Magnetic fusion, Team leader: Pascale Hennequin

The LPP Fusion team activity is focused on experimental and theoretical study of turbulence and its impact on plasma confinement performance. The group has an established experimental base with the use of electromagnetic wave scattering to diagnose plasma (and fluid) turbulence. It has a long-standing collaboration with the CEA (Cadarache) for the design and scientific exploitation of turbulence diagnostics on a Tokamak (West in Cadarache, TCV in Lausanne and Asdex in Garching) using lasers and microwaves. Turbulence dynamics, structure formation, and their interaction with flows are studied in these large-scale experiments, on smaller laboratory machines (magnetized plasma ToriX, Hall thruster, and fluid turbulence), and by theory and simulation.

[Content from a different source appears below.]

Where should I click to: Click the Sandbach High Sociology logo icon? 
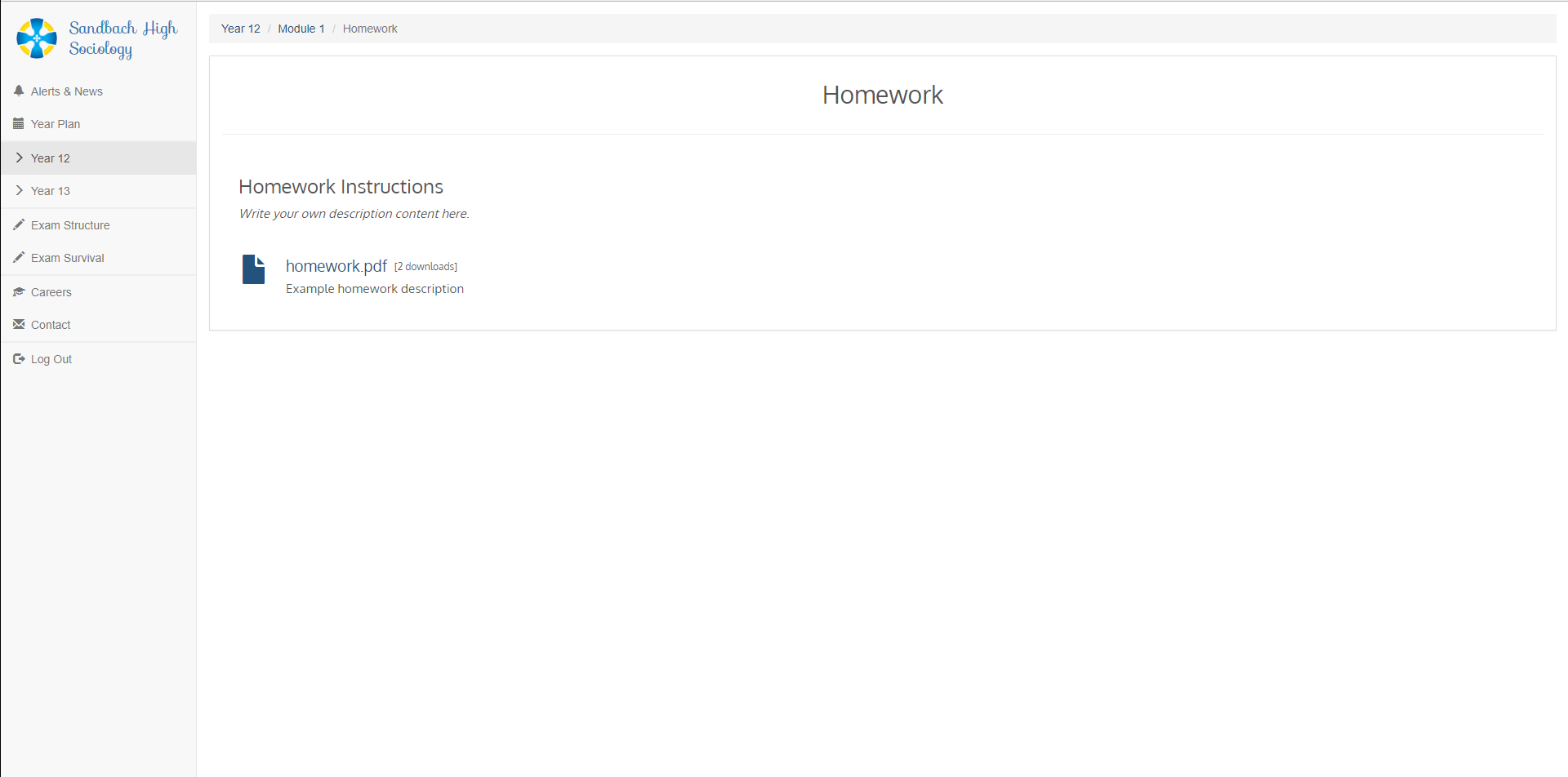37,38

Low-temperature plasmas, Team leader: Anne Bourdon

The team develops research in low-temperature plasmas with a strong expertise in experiments and optical diagnostics of reactive plasmas. The team also has a strong reputation in theory and modelling of low-pressure plasmas. Driven by many applications (including emerging applications like medicine, space, environment, and/or agriculture), the research also includes chemistry and catalysis and plasma-surface interaction, both with solids and liquids. Although the research is mostly focused on basic phenomena, the team has many patents, strong industrial collaborations and former members founded start-up companies (PRESANS, SOLAYL, AIRCLEAN, and THRUSTME).

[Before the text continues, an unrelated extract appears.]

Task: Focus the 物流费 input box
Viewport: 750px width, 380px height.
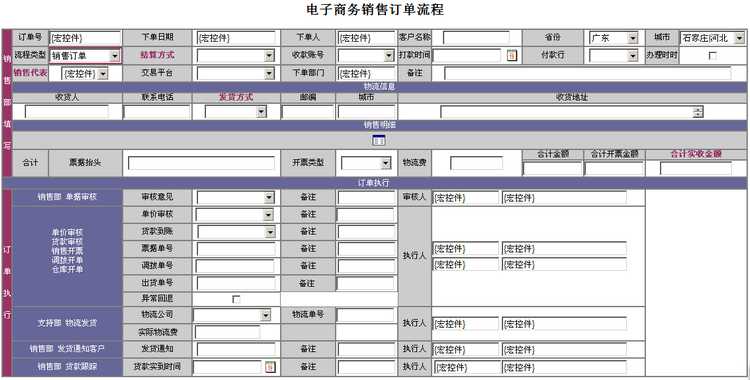Action: (476, 163)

High-energy pulsed plasmas, Team leader: Jean Larour

The team studies dense and magnetized plasmas created by high current discharges. Its activity is based on joint work with the most powerful Z-pinch facilities (Z-machine at Sandia Labs, USA, Reno Univ., USA, HCEI Tomsk, Russia) and on radiative MHD modelling (MARPLE code). The team has also proposed tabletop experiments for laboratory astrophysics experiments (collaboration within PLAS@PAR).

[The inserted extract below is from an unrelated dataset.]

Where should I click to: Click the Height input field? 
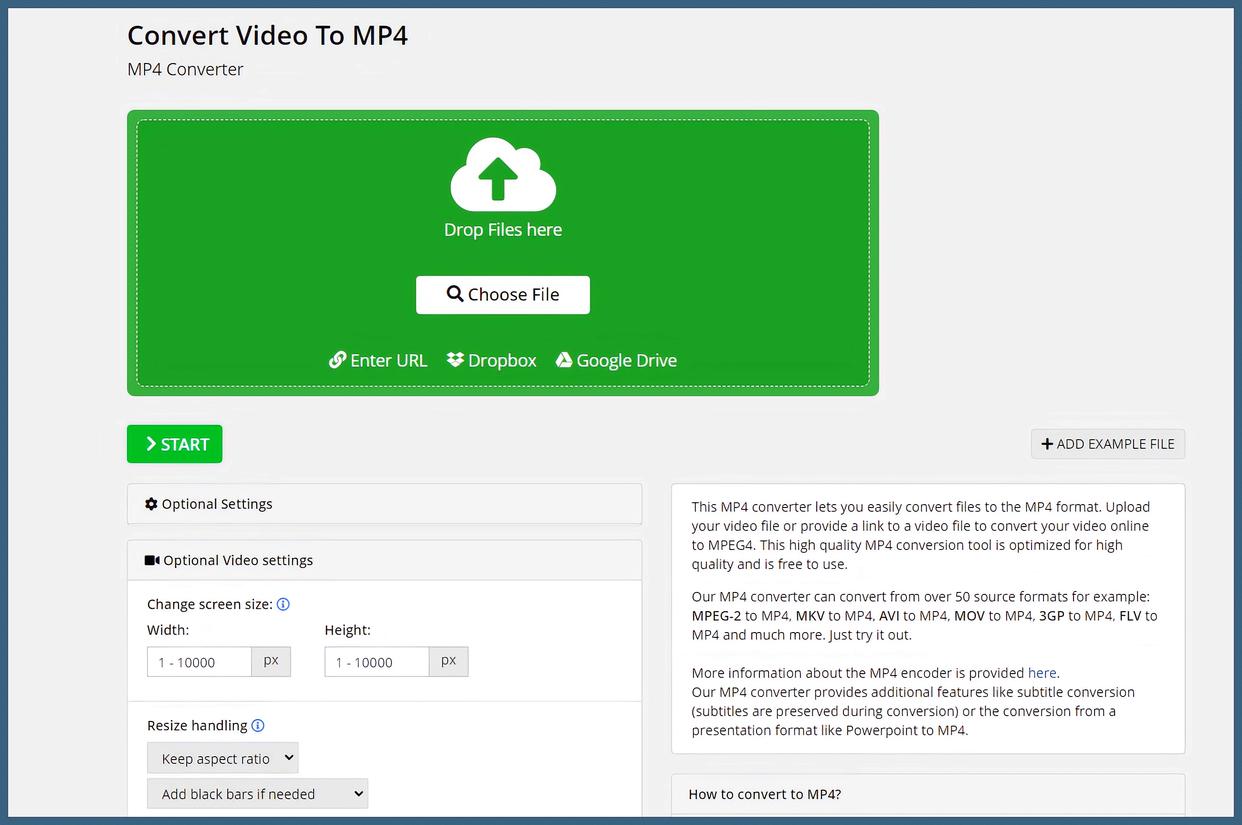375,661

Space plasmas, Team leaders: Fouad Sahraoui and Matthieu Berthomier

The Space Plasma team studies astrophysical plasmas through in-situ observations in Earth and Planetary environments (magnetospheres and solar wind). The team is involved in the conception, development, operations and data analysis of space instruments flown on the major space missions, in partnership with international laboratories and world space agencies (ESA, NASA, JAXA, and CNES). Theoretical work and numerical simulations support the scientific analysis of the data. It has a worldwide-recognized expertise in the flight of search-coil magnetometers and in particles spectrometers. Beyond the operations and analysis of instruments in flight on the Cluster, Themis (Earth), Cassini (Saturn) and MMS (Earth) missions, the team prepares instruments to be launch on Solar Orbiter (Solar wind), BepiColombo (Mercury) and JUICE (Jupiter). A strong R&D program to develop new concept of instruments is underway to support future missions.